> **Requirement**: A picture-free, exact transcript of the entries below is required.

> **Exercise data**:
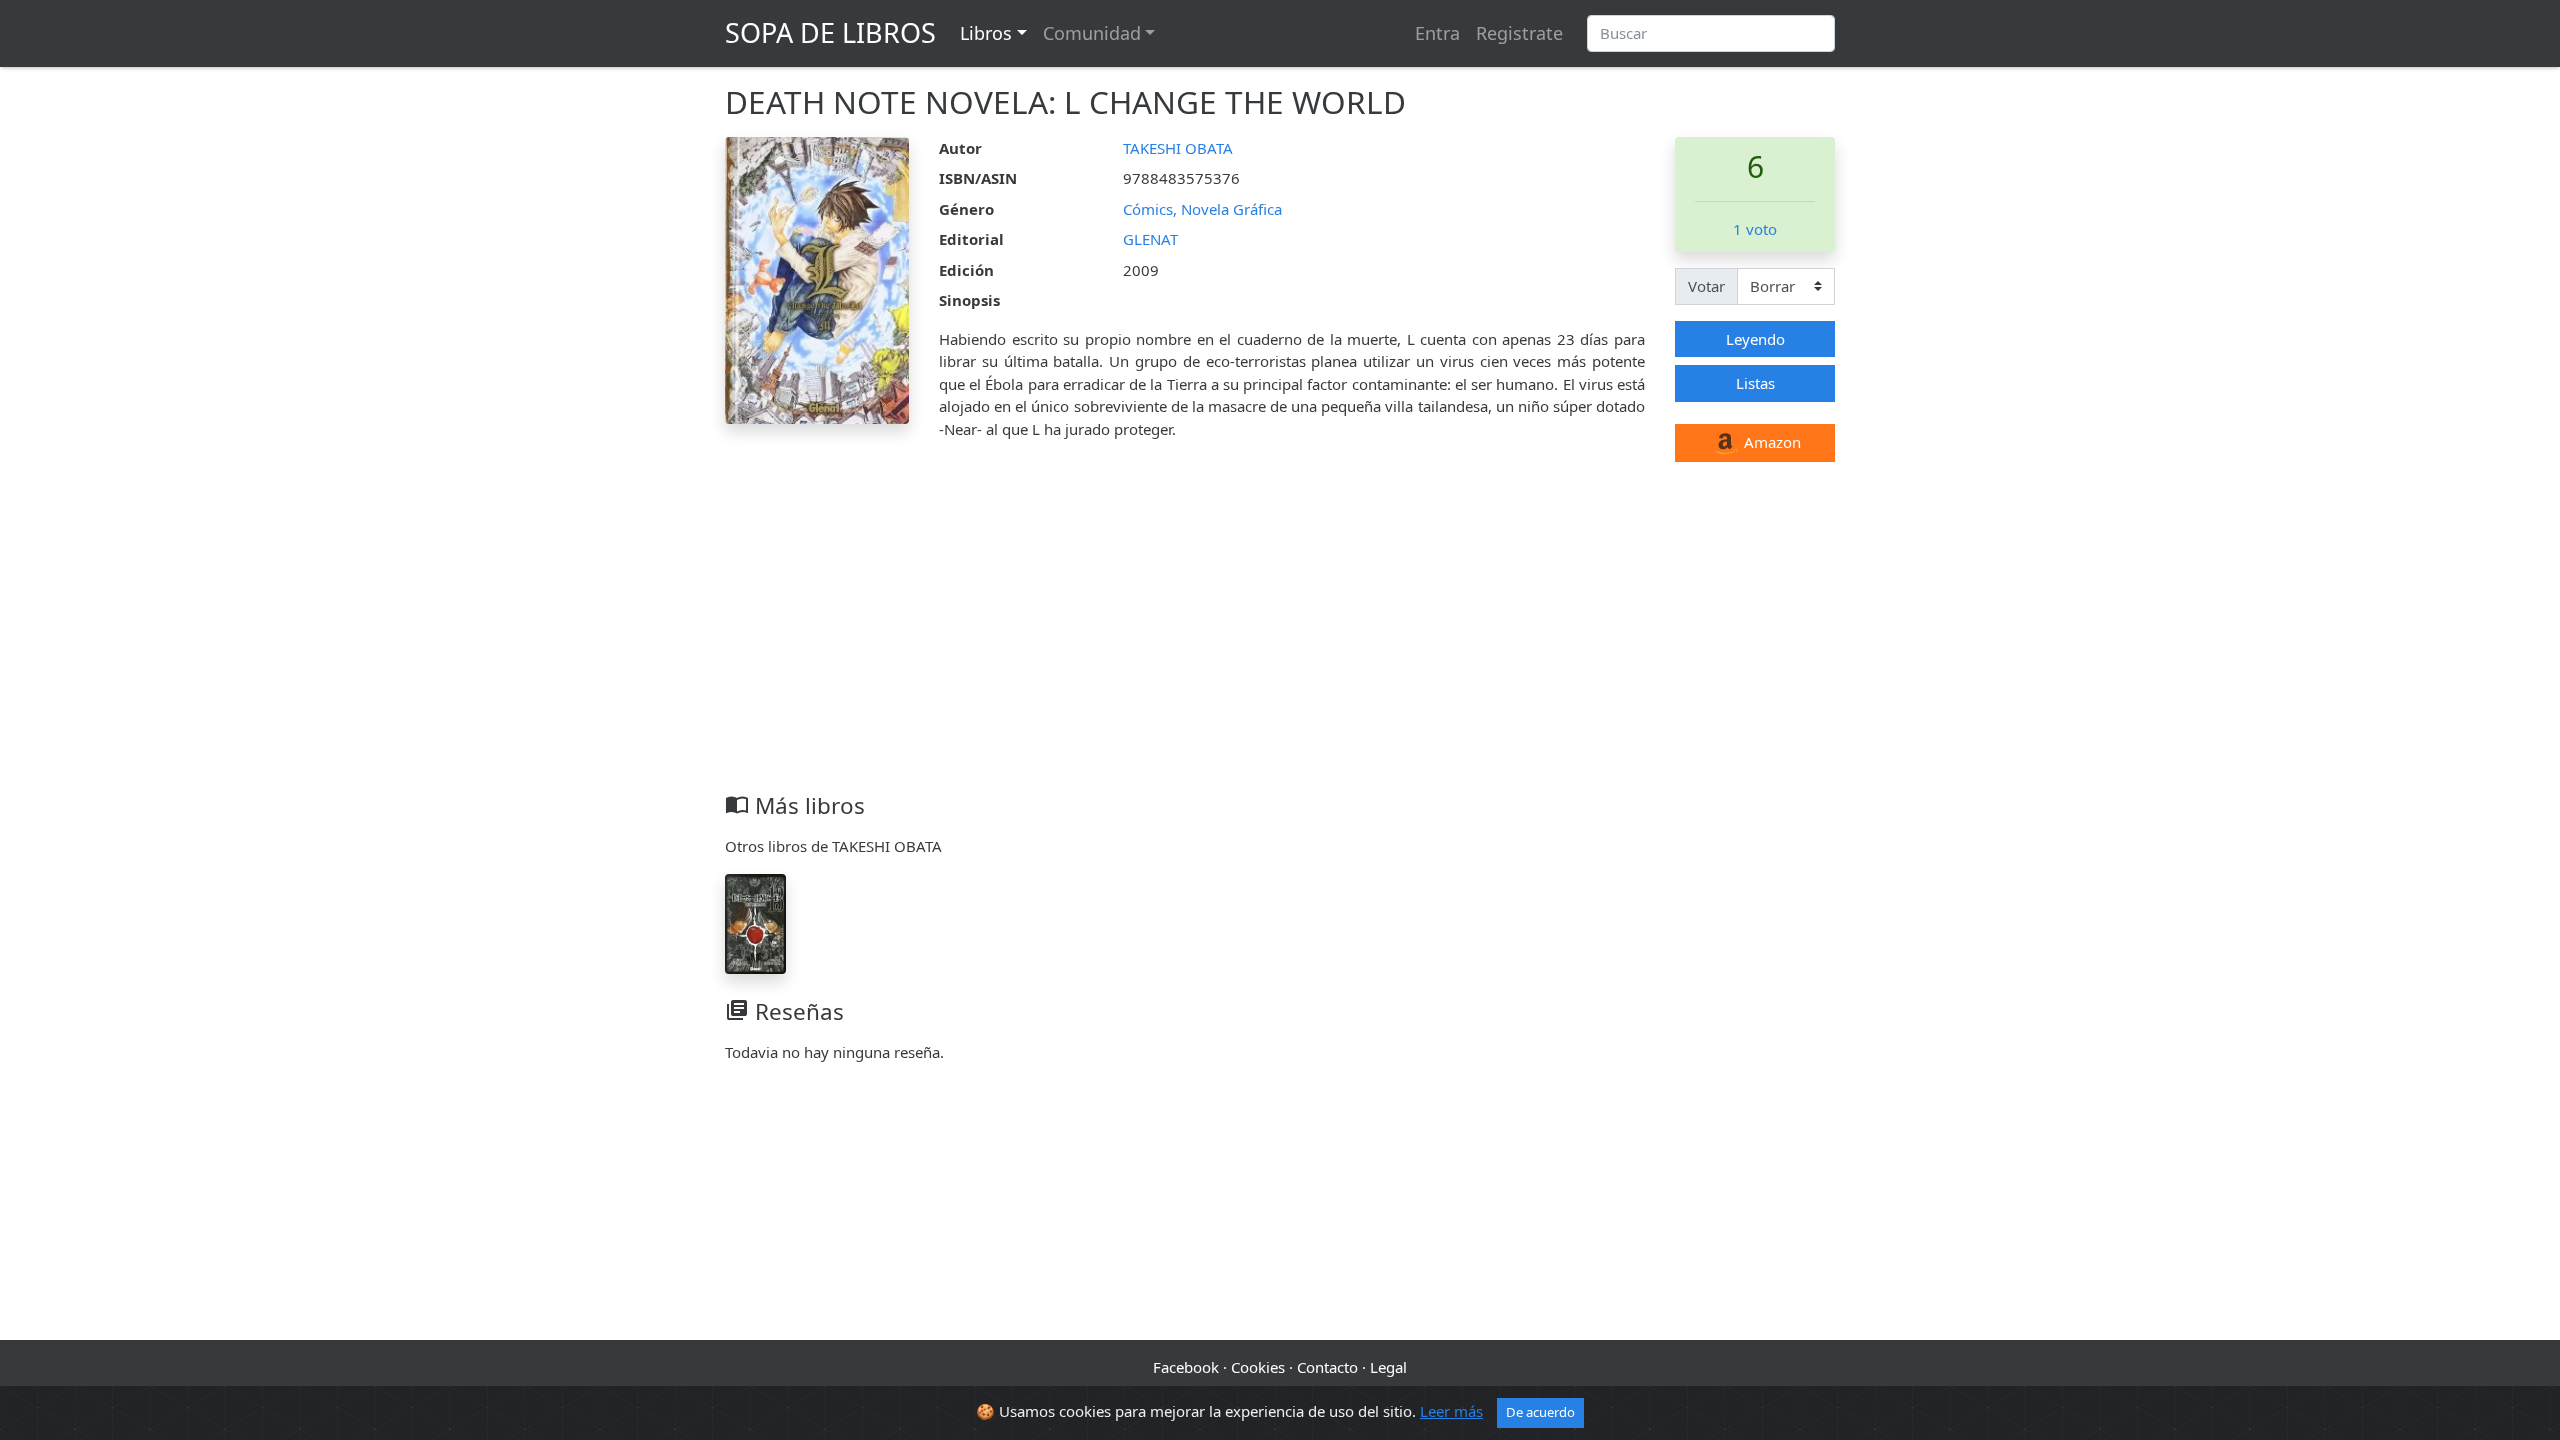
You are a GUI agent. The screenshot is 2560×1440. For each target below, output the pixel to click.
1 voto (1755, 229)
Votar (1706, 286)
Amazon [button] (1770, 442)
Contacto (1327, 1367)
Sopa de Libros (830, 32)
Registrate (1519, 33)
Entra (1437, 33)
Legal (1388, 1367)
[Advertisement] (1280, 642)
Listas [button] (1755, 383)
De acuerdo (1540, 1412)
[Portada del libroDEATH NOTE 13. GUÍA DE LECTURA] (755, 922)
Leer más (1451, 1411)
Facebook (1186, 1367)
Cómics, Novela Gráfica (1202, 209)
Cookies (1258, 1367)
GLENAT (1150, 239)
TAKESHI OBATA (1178, 148)
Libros (986, 33)
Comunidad (1092, 33)
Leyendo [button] (1755, 339)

> **Final answer**:
You are a GUI agent. The screenshot is 2560×1440. For each target below, output the pixel to click.
1 voto (1755, 229)
Votar (1706, 286)
Amazon [button] (1770, 442)
Contacto (1327, 1367)
Sopa de Libros (830, 32)
Registrate (1519, 33)
Entra (1437, 33)
Legal (1388, 1367)
[Advertisement] (1280, 642)
Listas [button] (1755, 383)
De acuerdo (1540, 1412)
[Portada del libroDEATH NOTE 13. GUÍA DE LECTURA] (755, 922)
Leer más (1451, 1411)
Facebook (1186, 1367)
Cómics, Novela Gráfica (1202, 209)
Cookies (1258, 1367)
GLENAT (1150, 239)
TAKESHI OBATA (1178, 148)
Libros (986, 33)
Comunidad (1092, 33)
Leyendo [button] (1755, 339)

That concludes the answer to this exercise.